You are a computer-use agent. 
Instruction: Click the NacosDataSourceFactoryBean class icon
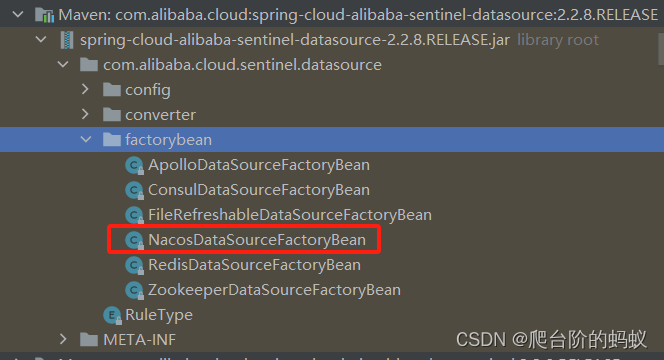[134, 240]
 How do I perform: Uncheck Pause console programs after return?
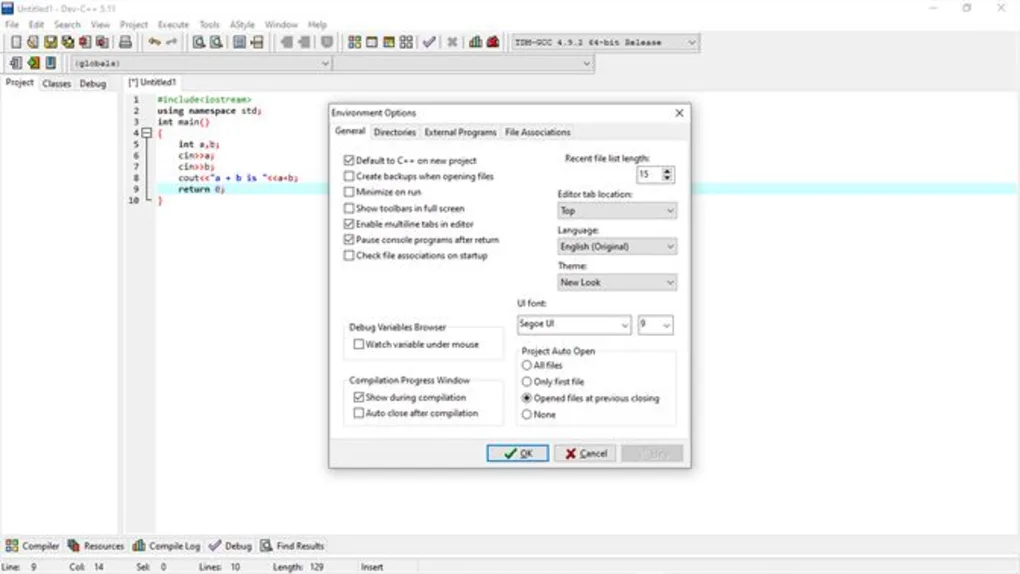coord(349,240)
· · · · · · ·
WHAT THIS TASK INVOLVES
Transcribe the data exactly and leave no picture in the copy.

RESULT FOR THIS TASK
You are a computer-use agent. 
Instruction: Click the NacosDataSourceFactoryBean class icon
[134, 240]
 How do I perform: Uncheck Pause console programs after return?
coord(349,240)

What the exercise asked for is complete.